Wednesday, January 20th, 2010

From GPI:

In the current financial and economic situation, companies face many challenges. They must cut costs, develop new products and find new markets. In these fields, North-Korea might be an interesting option. Since a few years, it is opening its doors to foreign enterprises. The labor costs are the lowest of Asia, and its skilled labor is of a high quality. It established free trade zones to attract foreign investors and there are several sectors, including textile industry, shipbuilding, agro business, logistics, mining and Information Technology that can be considered for trade and investment.
 
European Business Mission (May 2010) & Pyongyang Spring International Trade Fair
Information Flyer Here(PDF)

In order to explore these business opportunities, we are organizing again a business mission to North-Korea (15 – 22 May). We will also visit the annual Pyongyang Spring International Trade Fair.
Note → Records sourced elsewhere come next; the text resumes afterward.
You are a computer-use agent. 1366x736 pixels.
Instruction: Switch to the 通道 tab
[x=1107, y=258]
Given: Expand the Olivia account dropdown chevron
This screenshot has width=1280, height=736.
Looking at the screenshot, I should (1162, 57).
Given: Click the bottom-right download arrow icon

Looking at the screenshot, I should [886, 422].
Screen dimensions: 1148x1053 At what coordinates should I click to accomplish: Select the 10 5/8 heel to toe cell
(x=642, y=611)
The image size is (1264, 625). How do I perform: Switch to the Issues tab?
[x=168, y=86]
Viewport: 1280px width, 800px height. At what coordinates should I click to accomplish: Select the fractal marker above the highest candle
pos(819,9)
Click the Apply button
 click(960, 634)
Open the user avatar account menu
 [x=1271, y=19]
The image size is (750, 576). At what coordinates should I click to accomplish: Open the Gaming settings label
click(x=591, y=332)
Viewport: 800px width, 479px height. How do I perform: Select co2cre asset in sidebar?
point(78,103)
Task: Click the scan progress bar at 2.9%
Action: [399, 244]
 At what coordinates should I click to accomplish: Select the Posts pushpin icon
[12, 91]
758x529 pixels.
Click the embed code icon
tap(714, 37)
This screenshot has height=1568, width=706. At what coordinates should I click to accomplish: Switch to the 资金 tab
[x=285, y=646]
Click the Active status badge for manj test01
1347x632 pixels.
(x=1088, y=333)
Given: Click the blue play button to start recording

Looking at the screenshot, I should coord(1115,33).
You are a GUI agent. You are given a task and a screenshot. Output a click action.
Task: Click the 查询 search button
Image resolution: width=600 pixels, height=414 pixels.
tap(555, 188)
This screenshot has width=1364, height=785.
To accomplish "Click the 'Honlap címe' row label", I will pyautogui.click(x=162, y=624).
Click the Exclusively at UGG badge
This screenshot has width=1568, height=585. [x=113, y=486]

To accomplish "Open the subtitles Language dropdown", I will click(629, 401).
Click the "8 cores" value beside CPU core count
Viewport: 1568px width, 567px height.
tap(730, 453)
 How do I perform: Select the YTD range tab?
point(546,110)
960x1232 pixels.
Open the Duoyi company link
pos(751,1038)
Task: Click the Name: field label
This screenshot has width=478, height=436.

This fair can be used by European companies to come in contact with potential buyers and suppliers in North-Korea. Information abouth both events has been attached.
 
North-Korean investment mission to visit The Netherlands (February)
There are investment opportunities in several areas, such as textiles; agro business (e.g. export of vegetables, fruit and flowers to South-Korea); mining (e.g. zinc, mica, tungsten, rare metals); real estate (e.g. office buildings); renewable energy (e.g. windenergy, batteries); Information Technology; electronics; chemicals and tourism. A high-ranking delegation from North-Korea will visit The Netherlands at the end of February, in order to discuss these opportunities in detail and to present specific investment projects. We can be contacted for further details.
 
New book on European – North Korean relations
Information Flyer Here (PDF)
This spring, the Hanns Seidel Foundation (Germany) will publish a new book about the relations between Europe and North-Korea. The publication: “Europe – North Korea: Between Humanitarianism and Business?” also contains two chapters about trade development and business issues – including my article on IT-cooperation. Its Table Of Contents has been attached.     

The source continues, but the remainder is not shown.